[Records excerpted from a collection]

▼

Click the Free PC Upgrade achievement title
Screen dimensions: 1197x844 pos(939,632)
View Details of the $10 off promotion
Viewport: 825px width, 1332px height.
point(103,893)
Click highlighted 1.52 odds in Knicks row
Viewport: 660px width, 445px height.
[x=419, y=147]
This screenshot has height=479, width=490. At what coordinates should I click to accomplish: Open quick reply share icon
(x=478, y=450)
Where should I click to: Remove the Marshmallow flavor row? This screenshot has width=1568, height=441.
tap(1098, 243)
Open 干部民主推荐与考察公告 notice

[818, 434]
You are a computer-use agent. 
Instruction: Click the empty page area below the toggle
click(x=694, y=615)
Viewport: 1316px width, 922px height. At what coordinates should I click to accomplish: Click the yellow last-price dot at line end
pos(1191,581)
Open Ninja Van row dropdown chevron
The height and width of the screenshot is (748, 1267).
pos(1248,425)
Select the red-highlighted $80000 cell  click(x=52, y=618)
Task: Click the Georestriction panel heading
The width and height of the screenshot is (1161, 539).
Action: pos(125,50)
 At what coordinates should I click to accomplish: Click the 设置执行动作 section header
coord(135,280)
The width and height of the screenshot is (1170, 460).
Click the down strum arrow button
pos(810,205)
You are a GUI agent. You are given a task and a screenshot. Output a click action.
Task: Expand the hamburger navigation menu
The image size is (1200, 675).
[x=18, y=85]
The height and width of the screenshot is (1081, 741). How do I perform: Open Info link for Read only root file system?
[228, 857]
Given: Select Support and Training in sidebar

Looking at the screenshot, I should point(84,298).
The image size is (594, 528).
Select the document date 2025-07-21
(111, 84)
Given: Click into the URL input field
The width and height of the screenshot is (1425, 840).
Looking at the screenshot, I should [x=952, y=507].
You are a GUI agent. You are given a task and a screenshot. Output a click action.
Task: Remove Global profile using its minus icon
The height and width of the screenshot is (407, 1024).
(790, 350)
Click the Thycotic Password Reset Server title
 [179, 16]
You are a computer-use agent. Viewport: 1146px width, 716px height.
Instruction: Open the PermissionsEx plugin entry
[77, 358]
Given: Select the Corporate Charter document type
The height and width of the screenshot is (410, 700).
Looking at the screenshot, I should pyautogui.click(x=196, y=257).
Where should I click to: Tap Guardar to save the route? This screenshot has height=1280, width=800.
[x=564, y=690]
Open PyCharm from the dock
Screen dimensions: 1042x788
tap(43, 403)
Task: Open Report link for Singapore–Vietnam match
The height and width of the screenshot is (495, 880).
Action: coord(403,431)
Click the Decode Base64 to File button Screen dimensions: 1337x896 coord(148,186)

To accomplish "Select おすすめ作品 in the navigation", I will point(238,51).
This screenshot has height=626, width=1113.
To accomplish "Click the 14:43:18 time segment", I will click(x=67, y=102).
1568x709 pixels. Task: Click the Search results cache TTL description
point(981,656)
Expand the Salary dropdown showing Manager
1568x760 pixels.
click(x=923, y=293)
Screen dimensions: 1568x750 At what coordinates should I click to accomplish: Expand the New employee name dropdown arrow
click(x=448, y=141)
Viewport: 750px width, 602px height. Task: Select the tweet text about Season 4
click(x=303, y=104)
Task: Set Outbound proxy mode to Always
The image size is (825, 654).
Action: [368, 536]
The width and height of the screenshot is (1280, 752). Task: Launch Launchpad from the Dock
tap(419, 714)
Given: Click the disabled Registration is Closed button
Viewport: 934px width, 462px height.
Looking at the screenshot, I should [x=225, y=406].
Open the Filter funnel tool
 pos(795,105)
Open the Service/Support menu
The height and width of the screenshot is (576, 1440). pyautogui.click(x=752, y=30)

▲

# Exercise aim
Please copy the lines in the records above between the one holding "Given: Select Support and Training in sidebar" and the one holding "Open PyCharm from the dock", inclusive, exactly and with no other line.

# Answer to this task
Given: Select Support and Training in sidebar

Looking at the screenshot, I should point(84,298).
The image size is (594, 528).
Select the document date 2025-07-21
(111, 84)
Given: Click into the URL input field
The width and height of the screenshot is (1425, 840).
Looking at the screenshot, I should [x=952, y=507].
You are a GUI agent. You are given a task and a screenshot. Output a click action.
Task: Remove Global profile using its minus icon
The height and width of the screenshot is (407, 1024).
(790, 350)
Click the Thycotic Password Reset Server title
 [179, 16]
You are a computer-use agent. Viewport: 1146px width, 716px height.
Instruction: Open the PermissionsEx plugin entry
[77, 358]
Given: Select the Corporate Charter document type
The height and width of the screenshot is (410, 700).
Looking at the screenshot, I should pyautogui.click(x=196, y=257).
Where should I click to: Tap Guardar to save the route? This screenshot has height=1280, width=800.
[x=564, y=690]
Open PyCharm from the dock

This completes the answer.